Del libro de san Gregorio de Nisa, obispo, sobre la conducta cristiana
(PG 46, 295-298)
COMBATE BIEN EL COMBATE DE LA FE
El que es de Cristo es una criatura nueva; lo antiguo ha pasado. Sabemos que se llama
nueva criatura a la inhabitación del Espíritu Santo en el corazón puro y sin mancha, libre
de toda culpa, de toda maldad y de todo pecado. Pues, cuando la voluntad detesta el
pecado y se entrega, según sus posibilidades, a la prosecución de las virtudes, viviendo la
misma vida del Espíritu, acoge en sí la gracia y queda totalmente renovada y restaurada.

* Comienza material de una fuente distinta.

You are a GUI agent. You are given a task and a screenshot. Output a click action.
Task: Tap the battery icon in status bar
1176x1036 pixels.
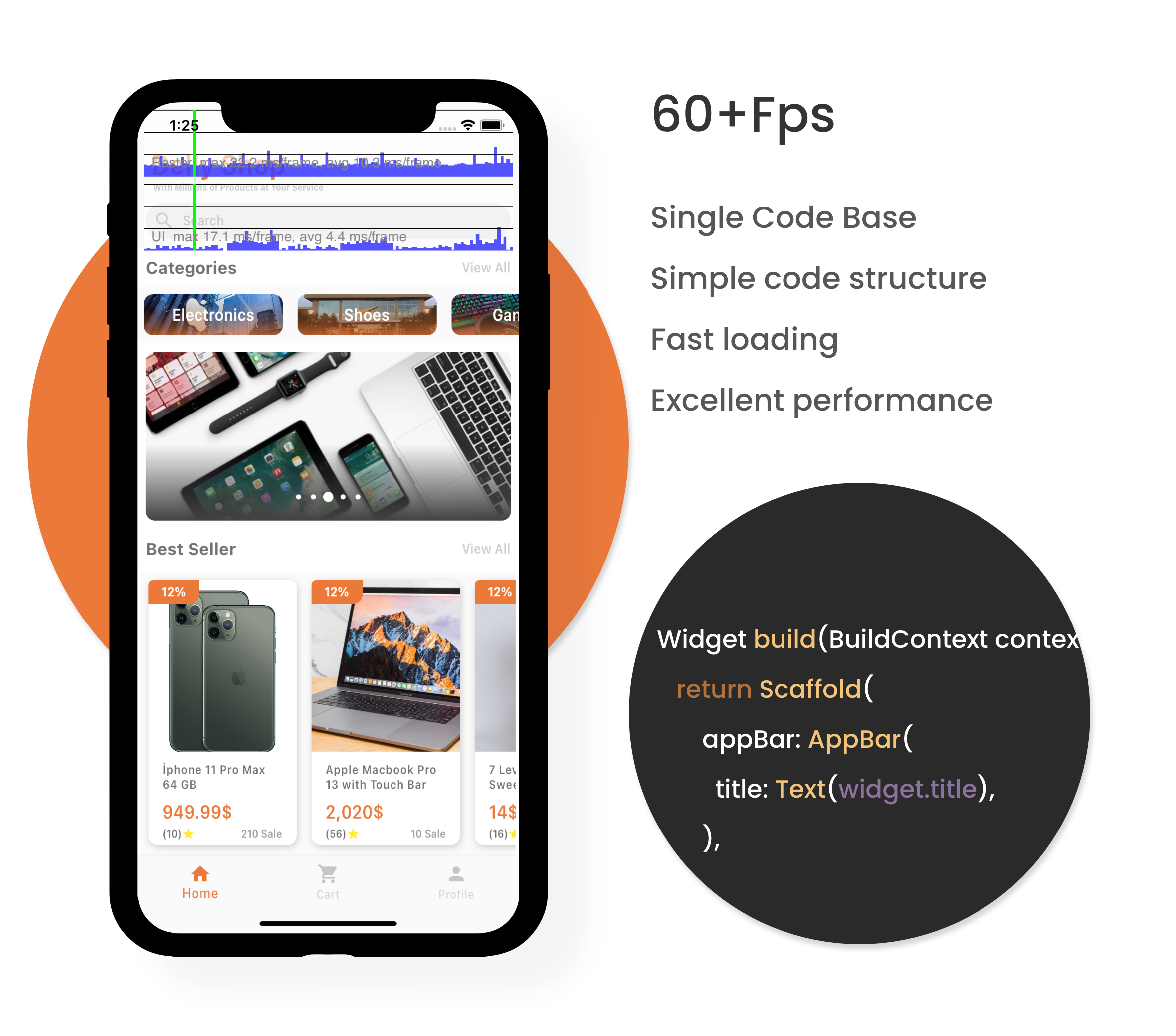(x=505, y=125)
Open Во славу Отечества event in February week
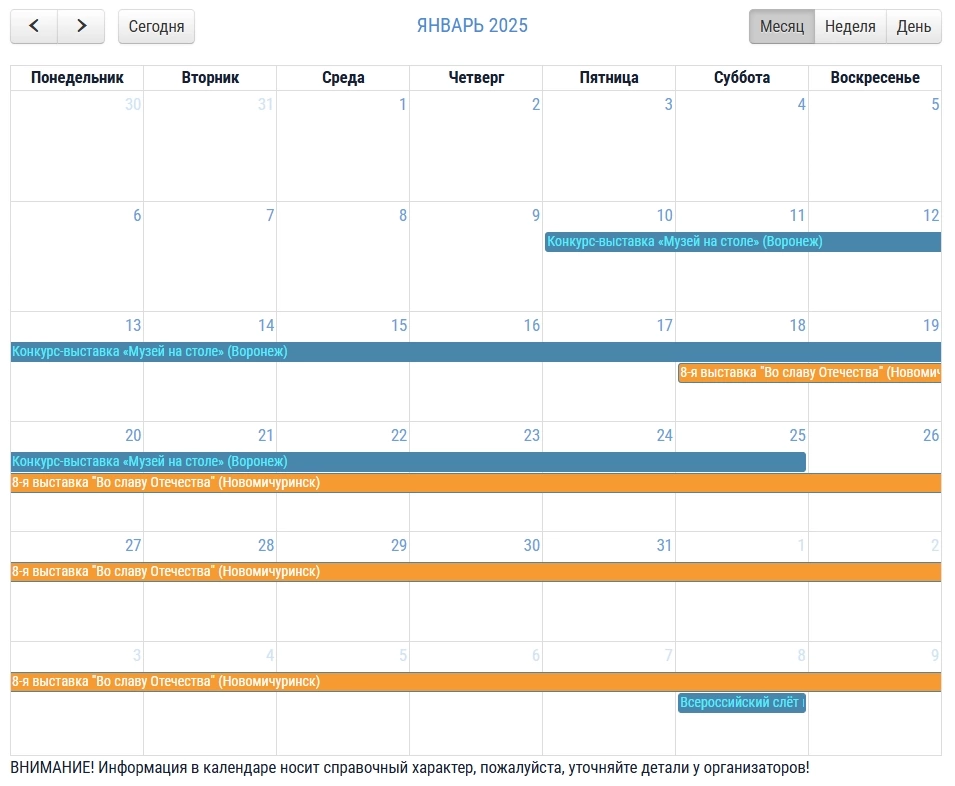955x786 pixels. [x=476, y=682]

Por ello, se dice: Quitad la levadura vieja para ser una masa nueva; y también aquello
otro: Celebremos la Pascua, no con levadura vieja sino con los panes ázimos de la
sinceridad y la verdad. Todo esto concuerda muy bien con lo que hemos dicho más arriba
sobre la nueva criatura.
Ahora bien, el enemigo de nuestra alma tiende muchas trampas ante nuestros pasos, y
la naturaleza humana es, de por sí, demasiado débil para conseguir la victoria sobre este
enemigo. Por ello, el Apóstol quiere que nos revistamos con armas celestiales: Abrochaos
el cinturón de la verdad, por coraza poneos la justicia —dice—, bien calzados para estar
dispuestos a anunciar el Evangelio de la paz. ¿Te das cuenta de cuántos son los
instrumentos de salvación indicados por el Apóstol? Todos ellos nos ayudan a caminar por
una única senda y nos conducen a una sola meta. Con ellos se avanza fácilmente por
aquel camino de vida que lleva al perfecto cumplimiento de los preceptos divinos. El
mismo Apóstol dice también en otro lugar: Corramos en la carrera que nos toca, sin
retirarnos, fijos los ojos en el que inició y completa nuestra fe: Jesús.
Por ello, es necesario que quien desprecia las grandezas de este mundo y renuncia a su
gloria vana renuncie también a su propia vida. Renunciar a la propia vida significa no
buscar nunca la propia voluntad, sino la voluntad de Dios y hacer del querer divino la
norma única de la propia conducta; significa también renunciar al deseo de poseer
cualquier cosa que no sea necesaria o común. Quien así obra se encontrará más libre y
dispuesto para hacer lo que le manden los superiores, realizándolo prontamente con
alegría y con esperanza, como corresponde a un servidor de Cristo, redimido para el bien
de sus hermanos. Esto es precisamente lo que desea también el Señor, cuando dice: El
que quiera ser grande y primero entre vosotros, que sea el último y esclavo de todos.
Esta servicialidad hacia los hombres debe ser ciertamente gratuita, y el que se consagra
a ella debe sentirse sometido a todos y servir a los hermanos como si fuera deudor de
cada uno de ellos. En efecto, es conveniente que quienes están al frente de sus hermanos
se esfuercen más que los demás en trabajar por el bien ajeno, se muestren más sumisos
que los súbditos y, a la manera de un siervo, gasten su vida en bien de los demás,
pensando que los hermanos son en realidad como un tesoro que pertenece a Dios y que
Dios ha colocado bajo su cuidado.
Por ello, los superiores deben cuidar de los hermanos como si se tratara de unos tiernos
niños a quienes los propios padres han puesto en manos de unos educadores. Si de esta
manera vivís, llenos de afecto los unos para con los otros, si los súbditos cumplís con
alegría los decretos y mandatos, y los maestros os entregáis con interés al
perfeccionamiento de los hermanos, si procuráis teneros mutuamente el debido respeto,
vuestra vida, ya en este mundo, será semejante a la de los ángeles en el cielo.